Dificuldades em superar as heranças de Pinochet
Apesar do Chile ter conseguido consolidar avanços na luta por memória, verdade, justiça e reparação das vítimas do governo ditatorial, as forças de extrema-direita vem ganhando espaço no país e o atual governo têm encontrado dificuldades para substituir uma Constituição no governo Pinochet, vigente até hoje.
Em outubro de 2019, grandes mobilizações populares resultaram na convocação de um plebiscito em 2020, em que 78,27% dos votos decidiram pela criação de uma nova Constituição superando, especialmente, as medidas neoliberais presentes no texto imposto pela ditadura de Pinochet.
Em 2021, Gabriel Boric, da coalizão “Frente Ampla”, venceu as eleições presidenciais e iniciou o mandato em 2022. Em setembro do ano passado, o texto da nova Constituição, considerada progressista por conter medidas como o reconhecimento de direitos reprodutivos, foi votado em um plebiscito marcado por uma virulenta campanha de setores de direita e rejeitado por 62% da população. A situação colocou o país em um novo impasse: ao se manter preso em normas e direitos definidos em 1980, a partir de preceitos neoliberais, não resolve entraves históricos que bloqueiam a efetivação de direitos sociais básicos, como um sistema de seguridade social público. Simbolicamente, também não consegue dar um passo importante para enterrar os vestígios da ditadura que assolou o país durante 17 anos.

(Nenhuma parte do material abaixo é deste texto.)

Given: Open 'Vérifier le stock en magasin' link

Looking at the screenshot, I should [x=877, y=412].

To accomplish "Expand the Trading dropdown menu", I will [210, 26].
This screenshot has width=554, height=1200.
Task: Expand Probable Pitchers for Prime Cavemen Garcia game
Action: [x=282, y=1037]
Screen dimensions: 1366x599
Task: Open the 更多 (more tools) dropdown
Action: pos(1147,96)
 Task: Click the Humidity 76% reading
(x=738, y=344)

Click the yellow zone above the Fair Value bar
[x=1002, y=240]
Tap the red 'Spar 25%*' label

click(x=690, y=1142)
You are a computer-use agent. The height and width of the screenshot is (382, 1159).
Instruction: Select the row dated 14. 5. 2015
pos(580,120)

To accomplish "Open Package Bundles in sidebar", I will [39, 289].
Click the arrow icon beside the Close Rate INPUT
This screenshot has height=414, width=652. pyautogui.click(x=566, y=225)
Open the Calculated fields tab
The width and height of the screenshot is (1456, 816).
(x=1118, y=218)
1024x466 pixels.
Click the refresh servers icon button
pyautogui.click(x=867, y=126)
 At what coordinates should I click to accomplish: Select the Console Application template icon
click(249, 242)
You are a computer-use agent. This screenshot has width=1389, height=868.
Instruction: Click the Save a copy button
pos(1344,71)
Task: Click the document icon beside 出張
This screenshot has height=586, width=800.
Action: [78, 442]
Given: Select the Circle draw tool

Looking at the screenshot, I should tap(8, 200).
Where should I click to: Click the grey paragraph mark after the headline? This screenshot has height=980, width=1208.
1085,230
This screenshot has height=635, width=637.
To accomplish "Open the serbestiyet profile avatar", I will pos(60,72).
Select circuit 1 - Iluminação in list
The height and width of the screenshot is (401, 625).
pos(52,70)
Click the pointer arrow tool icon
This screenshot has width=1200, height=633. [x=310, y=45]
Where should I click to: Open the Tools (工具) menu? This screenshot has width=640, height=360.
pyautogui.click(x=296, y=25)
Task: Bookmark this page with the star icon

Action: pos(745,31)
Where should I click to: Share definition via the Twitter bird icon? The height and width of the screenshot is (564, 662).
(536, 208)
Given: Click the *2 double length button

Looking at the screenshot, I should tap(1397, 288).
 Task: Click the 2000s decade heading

“As marcas que esse governo fascista, que essa ditadura deixou no Chile, ainda estão presentes. Infelizmente, o governo que foi eleito para enfrentar esta marca, não tem conseguido avançar na reforma da Constituição, foi derrotado no plebiscito e agora enfrenta a possibilidade de fazer essa reforma com uma maioria de ultradireita. O governo tem tido enormes dificuldades de articulação política para poder avançar, para efetivamente encerrar esse ciclo do neoliberalismo, que se abriu com o golpe de 1973”, avalia Acosta.